◆ **Excerpted text**
* * *

How Necessary is the Vasculature in the Life of Neural Stem and Progenitor Cells? Evidence from Evolution, Development and the Adult Nervous System

Abstract

Augmenting evidence suggests that such is the functional dependance of neural stem cells (NSCs) on the vasculature that they normally reside in "perivascular niches". Two examples are the "neurovascular" and the "oligovascular" niches of the adult brain, which comprise specialized microenvironments where NSCs or oligodendrocyte progenitor cells survive and remain mitotically active in close proximity to blood vessels (BVs). The often observed co-ordination of angiogenesis and neurogenesis led to these processes being described as "coupled". Here, we adopt an evo-devo approach to argue that some stages in the life of a NSC, such as specification and commitment, are independent of the vasculature, while stages such as proliferation and migration are largely dependent on BVs. We also explore available evidence on the possible involvement of the vasculature in other phenomena such as the diversification of NSCs during evolution and we provide original data on the senescence of NSCs in the subependymal zone stem cell niche. Finally, we will comment on the other side of the story; that is, on how much the vasculature is dependent on NSCs and their progeny.

Keywords: blood vessels; differentiation; migration; neural stem cells; neurogenesis; proliferation; stem cell niche; vasculature.

Figure 1

The role of the vasculature in the life of a neural stem cell (NSC). In this graphic illustration, the different stages in the life of a NSC are shown and the involvement of the vasculature is depicted by the distance of the cells from the blood vessels (BVs). For example, specification and commitment of NSCs appear to happen away from the vessels, whilst proliferation and migration in close proximity.

* * *

◆ **Saved entries**
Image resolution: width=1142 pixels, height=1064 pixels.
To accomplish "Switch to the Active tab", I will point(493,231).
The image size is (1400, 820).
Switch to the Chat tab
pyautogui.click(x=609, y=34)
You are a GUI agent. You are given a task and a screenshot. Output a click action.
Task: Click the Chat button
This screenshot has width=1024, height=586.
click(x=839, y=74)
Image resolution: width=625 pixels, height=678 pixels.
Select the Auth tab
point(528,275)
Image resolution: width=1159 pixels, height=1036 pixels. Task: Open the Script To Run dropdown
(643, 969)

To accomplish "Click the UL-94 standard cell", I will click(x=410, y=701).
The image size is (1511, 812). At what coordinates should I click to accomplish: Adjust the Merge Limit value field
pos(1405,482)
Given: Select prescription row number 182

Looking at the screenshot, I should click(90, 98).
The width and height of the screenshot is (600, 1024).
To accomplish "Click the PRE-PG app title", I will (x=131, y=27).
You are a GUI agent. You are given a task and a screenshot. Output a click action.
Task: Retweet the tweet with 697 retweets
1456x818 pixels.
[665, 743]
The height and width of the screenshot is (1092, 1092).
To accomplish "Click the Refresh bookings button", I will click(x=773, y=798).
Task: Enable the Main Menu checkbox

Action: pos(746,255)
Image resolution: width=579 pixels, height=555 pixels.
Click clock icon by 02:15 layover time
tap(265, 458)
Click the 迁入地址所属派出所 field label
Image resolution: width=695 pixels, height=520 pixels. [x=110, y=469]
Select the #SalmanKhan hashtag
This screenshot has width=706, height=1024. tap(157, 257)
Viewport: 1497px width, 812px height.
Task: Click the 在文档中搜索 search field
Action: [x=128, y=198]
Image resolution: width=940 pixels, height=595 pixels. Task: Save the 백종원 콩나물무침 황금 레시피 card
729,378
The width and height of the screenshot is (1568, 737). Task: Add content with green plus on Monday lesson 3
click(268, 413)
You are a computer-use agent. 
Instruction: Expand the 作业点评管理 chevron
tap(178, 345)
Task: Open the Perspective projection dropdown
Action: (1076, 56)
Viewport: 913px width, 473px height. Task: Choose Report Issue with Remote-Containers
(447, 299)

* * *

◆ **Work item**
According to the abstract on neural stem cells, which stages in the life of a neural stem cell are largely dependent on blood vessels?

◆ **Response for this exercise**
Proliferation and migration.